* [What is expected]: Reproduce each of the rows below word for word, with no changes.

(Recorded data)
━━━━━━━━━━━━━━━━━━━━━━━━━━━━━━

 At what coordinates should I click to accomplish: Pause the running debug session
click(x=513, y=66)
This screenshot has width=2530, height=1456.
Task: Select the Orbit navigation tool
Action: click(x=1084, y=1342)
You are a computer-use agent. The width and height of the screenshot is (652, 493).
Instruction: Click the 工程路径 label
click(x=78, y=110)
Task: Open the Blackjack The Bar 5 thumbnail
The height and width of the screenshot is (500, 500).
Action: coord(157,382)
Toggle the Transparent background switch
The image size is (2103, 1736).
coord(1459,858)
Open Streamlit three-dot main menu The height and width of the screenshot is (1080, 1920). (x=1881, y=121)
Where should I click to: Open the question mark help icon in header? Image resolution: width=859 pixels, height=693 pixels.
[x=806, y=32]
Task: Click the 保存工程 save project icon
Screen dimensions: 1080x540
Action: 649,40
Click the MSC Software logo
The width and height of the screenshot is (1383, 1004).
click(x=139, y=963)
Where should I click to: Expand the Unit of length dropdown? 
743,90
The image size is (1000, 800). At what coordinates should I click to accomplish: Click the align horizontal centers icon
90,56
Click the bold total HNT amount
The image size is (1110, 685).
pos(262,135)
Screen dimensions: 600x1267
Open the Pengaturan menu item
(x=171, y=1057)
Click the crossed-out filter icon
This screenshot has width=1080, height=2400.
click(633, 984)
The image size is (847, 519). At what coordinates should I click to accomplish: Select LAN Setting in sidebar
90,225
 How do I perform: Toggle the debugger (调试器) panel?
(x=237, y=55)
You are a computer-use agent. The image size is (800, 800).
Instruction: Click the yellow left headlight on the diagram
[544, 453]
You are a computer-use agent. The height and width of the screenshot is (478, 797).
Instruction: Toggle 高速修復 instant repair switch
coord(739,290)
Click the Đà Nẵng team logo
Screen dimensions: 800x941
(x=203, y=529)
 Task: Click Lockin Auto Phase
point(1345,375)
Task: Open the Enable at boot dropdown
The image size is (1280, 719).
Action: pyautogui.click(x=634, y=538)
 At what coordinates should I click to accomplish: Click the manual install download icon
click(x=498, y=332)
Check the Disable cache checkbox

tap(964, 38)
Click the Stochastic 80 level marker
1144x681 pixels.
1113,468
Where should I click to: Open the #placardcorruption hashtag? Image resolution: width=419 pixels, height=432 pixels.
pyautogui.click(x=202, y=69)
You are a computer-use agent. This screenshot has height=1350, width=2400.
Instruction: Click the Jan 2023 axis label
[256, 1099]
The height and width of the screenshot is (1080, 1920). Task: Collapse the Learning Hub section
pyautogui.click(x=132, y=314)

━━━━━━━━━━━━━━━━━━━━━━━━━━━━━━

* [The completed task]:
 At what coordinates should I click to accomplish: Pause the running debug session
click(x=513, y=66)
This screenshot has width=2530, height=1456.
Task: Select the Orbit navigation tool
Action: click(x=1084, y=1342)
You are a computer-use agent. The width and height of the screenshot is (652, 493).
Instruction: Click the 工程路径 label
click(x=78, y=110)
Task: Open the Blackjack The Bar 5 thumbnail
The height and width of the screenshot is (500, 500).
Action: coord(157,382)
Toggle the Transparent background switch
The image size is (2103, 1736).
coord(1459,858)
Open Streamlit three-dot main menu The height and width of the screenshot is (1080, 1920). (x=1881, y=121)
Where should I click to: Open the question mark help icon in header? Image resolution: width=859 pixels, height=693 pixels.
[x=806, y=32]
Task: Click the 保存工程 save project icon
Screen dimensions: 1080x540
Action: 649,40
Click the MSC Software logo
The width and height of the screenshot is (1383, 1004).
click(x=139, y=963)
Where should I click to: Expand the Unit of length dropdown? 
743,90
The image size is (1000, 800). At what coordinates should I click to accomplish: Click the align horizontal centers icon
90,56
Click the bold total HNT amount
The image size is (1110, 685).
pos(262,135)
Screen dimensions: 600x1267
Open the Pengaturan menu item
(x=171, y=1057)
Click the crossed-out filter icon
This screenshot has width=1080, height=2400.
click(633, 984)
The image size is (847, 519). At what coordinates should I click to accomplish: Select LAN Setting in sidebar
90,225
 How do I perform: Toggle the debugger (调试器) panel?
(x=237, y=55)
You are a computer-use agent. The image size is (800, 800).
Instruction: Click the yellow left headlight on the diagram
[544, 453]
You are a computer-use agent. The height and width of the screenshot is (478, 797).
Instruction: Toggle 高速修復 instant repair switch
coord(739,290)
Click the Đà Nẵng team logo
Screen dimensions: 800x941
(x=203, y=529)
 Task: Click Lockin Auto Phase
point(1345,375)
Task: Open the Enable at boot dropdown
The image size is (1280, 719).
Action: pyautogui.click(x=634, y=538)
 At what coordinates should I click to accomplish: Click the manual install download icon
click(x=498, y=332)
Check the Disable cache checkbox

tap(964, 38)
Click the Stochastic 80 level marker
1144x681 pixels.
1113,468
Where should I click to: Open the #placardcorruption hashtag? Image resolution: width=419 pixels, height=432 pixels.
pyautogui.click(x=202, y=69)
You are a computer-use agent. This screenshot has height=1350, width=2400.
Instruction: Click the Jan 2023 axis label
[256, 1099]
The height and width of the screenshot is (1080, 1920). Task: Collapse the Learning Hub section
pyautogui.click(x=132, y=314)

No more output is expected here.